Does this dataset need to be updated regularly?

No response

Zzzzzhuzhiwei commented 11 months ago

Hi, you can use the data in the file for your research. or you can use the labeled data we released. they both contain the repositories list.

frank-zsy commented 10 months ago

@Zzzzzhuzhiwei I think @ZhangChunXian is requesting the whole repo and user list that OpenDigger export which is not currently in OpenDigger sample data and exported data.

I think we can do this in monthly export task to a csv or JSONL files, however the files maybe really large.

Zzzzzhuzhiwei commented 10 months ago

I see! If we export this file, it might be too large. Now, there are 328,032,951 different repositories in the clickhouse.

frank-zsy commented 10 months ago

Although there are lots of repos on GitHub but we only export about 500 thousand repos.
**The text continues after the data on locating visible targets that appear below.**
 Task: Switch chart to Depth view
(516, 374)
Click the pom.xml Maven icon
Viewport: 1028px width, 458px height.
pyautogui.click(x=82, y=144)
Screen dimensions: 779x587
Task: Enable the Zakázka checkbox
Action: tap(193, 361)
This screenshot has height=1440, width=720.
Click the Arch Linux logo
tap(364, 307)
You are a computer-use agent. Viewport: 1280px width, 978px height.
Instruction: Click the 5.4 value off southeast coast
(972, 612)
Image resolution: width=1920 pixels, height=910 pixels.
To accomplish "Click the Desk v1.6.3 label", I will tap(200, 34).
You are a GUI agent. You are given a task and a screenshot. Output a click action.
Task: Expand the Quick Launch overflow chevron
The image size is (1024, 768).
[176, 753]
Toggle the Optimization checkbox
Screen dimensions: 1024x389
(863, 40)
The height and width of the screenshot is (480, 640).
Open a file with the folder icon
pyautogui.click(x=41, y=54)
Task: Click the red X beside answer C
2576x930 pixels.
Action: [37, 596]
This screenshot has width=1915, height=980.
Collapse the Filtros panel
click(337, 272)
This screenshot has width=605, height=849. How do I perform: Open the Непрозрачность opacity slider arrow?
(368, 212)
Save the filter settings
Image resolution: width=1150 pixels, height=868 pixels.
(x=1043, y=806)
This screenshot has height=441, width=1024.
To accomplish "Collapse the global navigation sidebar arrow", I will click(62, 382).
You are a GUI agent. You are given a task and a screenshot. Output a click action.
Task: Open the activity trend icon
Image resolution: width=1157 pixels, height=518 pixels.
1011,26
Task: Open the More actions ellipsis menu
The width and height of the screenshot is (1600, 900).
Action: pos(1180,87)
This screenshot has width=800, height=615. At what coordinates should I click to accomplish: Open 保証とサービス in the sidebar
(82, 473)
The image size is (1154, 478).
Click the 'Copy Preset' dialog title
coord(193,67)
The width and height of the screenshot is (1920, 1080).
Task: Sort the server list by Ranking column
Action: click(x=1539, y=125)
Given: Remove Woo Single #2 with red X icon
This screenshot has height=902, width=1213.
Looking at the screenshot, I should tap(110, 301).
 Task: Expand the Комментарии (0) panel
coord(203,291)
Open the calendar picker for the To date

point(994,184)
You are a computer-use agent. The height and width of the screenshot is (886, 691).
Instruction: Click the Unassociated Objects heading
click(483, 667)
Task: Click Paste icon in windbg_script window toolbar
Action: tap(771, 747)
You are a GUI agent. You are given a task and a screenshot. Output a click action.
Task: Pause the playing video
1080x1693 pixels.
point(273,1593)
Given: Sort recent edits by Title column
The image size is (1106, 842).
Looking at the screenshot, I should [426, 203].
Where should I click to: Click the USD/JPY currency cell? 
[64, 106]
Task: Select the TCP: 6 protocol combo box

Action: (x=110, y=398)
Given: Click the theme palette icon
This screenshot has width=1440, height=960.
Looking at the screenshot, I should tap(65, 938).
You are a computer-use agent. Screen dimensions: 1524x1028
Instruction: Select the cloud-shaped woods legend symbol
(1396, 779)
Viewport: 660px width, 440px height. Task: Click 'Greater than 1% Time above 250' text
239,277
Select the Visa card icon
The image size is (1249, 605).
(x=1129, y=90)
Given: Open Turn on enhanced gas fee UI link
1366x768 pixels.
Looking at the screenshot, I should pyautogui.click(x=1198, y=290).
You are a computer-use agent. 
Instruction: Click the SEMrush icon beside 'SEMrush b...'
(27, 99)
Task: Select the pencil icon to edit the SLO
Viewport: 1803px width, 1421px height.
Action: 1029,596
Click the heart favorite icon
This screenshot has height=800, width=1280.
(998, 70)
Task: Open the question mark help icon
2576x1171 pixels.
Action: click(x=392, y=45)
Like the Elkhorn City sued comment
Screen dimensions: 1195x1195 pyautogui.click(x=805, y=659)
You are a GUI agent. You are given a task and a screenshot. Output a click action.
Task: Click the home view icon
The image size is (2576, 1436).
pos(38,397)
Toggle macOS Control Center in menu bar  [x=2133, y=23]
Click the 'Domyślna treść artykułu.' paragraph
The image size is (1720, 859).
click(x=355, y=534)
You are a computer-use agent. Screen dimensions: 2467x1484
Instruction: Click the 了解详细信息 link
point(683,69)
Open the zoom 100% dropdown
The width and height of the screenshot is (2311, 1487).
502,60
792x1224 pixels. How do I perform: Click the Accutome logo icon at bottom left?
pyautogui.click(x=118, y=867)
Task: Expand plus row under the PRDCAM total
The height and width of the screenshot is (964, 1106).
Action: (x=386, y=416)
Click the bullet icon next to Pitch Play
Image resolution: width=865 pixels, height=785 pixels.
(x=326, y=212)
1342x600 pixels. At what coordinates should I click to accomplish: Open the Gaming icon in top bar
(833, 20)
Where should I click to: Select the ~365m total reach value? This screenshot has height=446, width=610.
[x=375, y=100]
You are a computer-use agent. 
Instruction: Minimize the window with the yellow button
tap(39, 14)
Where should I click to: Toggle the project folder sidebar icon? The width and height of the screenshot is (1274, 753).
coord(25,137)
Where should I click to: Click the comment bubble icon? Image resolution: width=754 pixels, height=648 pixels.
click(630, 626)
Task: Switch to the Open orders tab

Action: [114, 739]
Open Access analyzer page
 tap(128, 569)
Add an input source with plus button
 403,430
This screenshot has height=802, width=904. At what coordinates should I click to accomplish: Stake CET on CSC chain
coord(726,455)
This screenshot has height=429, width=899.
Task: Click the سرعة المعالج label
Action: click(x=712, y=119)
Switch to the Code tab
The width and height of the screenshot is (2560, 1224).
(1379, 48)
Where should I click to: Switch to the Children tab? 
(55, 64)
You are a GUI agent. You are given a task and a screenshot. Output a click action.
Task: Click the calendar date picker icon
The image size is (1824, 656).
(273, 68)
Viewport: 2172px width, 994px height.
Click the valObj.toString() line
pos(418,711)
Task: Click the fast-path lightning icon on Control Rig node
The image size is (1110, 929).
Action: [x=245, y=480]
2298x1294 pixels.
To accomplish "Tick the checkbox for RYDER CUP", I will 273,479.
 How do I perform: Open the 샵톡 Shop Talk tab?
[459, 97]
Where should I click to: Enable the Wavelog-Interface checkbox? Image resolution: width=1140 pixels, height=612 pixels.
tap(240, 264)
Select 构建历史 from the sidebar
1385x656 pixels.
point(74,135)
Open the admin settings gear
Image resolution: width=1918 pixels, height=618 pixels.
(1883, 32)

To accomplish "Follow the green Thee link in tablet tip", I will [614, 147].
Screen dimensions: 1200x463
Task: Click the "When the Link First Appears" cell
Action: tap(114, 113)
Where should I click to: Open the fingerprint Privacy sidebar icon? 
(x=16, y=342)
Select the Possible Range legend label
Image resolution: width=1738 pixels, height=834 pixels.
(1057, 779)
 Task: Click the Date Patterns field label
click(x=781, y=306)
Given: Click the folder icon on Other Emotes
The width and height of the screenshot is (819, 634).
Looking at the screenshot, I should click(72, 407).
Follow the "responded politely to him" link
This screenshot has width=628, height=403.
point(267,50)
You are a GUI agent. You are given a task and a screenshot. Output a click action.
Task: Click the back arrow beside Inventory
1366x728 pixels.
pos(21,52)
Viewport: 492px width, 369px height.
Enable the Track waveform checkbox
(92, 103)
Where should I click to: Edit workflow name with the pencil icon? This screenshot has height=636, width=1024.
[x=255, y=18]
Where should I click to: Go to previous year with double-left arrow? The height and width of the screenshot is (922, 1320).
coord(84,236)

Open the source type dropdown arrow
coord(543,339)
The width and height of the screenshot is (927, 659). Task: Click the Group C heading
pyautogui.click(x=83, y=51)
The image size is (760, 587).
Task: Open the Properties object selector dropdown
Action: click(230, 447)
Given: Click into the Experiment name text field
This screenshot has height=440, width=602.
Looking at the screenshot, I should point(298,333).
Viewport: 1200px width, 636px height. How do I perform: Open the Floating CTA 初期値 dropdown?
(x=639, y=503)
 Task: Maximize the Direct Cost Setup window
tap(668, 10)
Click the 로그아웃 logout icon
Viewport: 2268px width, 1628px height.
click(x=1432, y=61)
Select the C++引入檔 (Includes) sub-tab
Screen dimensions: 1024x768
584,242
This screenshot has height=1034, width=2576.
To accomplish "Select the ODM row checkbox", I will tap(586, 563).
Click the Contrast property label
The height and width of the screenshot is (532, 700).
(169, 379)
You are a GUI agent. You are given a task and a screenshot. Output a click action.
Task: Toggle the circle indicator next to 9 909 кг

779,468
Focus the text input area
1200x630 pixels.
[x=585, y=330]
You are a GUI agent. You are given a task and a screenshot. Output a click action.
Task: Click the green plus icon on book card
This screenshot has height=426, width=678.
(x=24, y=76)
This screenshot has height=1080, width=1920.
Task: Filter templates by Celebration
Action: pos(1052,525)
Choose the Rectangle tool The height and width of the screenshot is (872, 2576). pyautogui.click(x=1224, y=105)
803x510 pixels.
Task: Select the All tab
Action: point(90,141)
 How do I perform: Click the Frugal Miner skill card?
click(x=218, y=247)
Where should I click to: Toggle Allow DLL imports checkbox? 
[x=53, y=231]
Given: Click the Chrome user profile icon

I try to find out how large the file will be:

image

If we use csv file with id and name in a line, the file will be about 17MB.

frank-zsy commented 10 months ago

And the user file will be about 5MB, I think this is feasible for monthly export task.

/self-assign

frank-zsy commented 10 months ago

@ZhangChunXian Thanks for the issue, the lists have been exported to repo_list.csv and user_list.csv, please feel free to use them in your research. Welcome to any further suggestions and questions.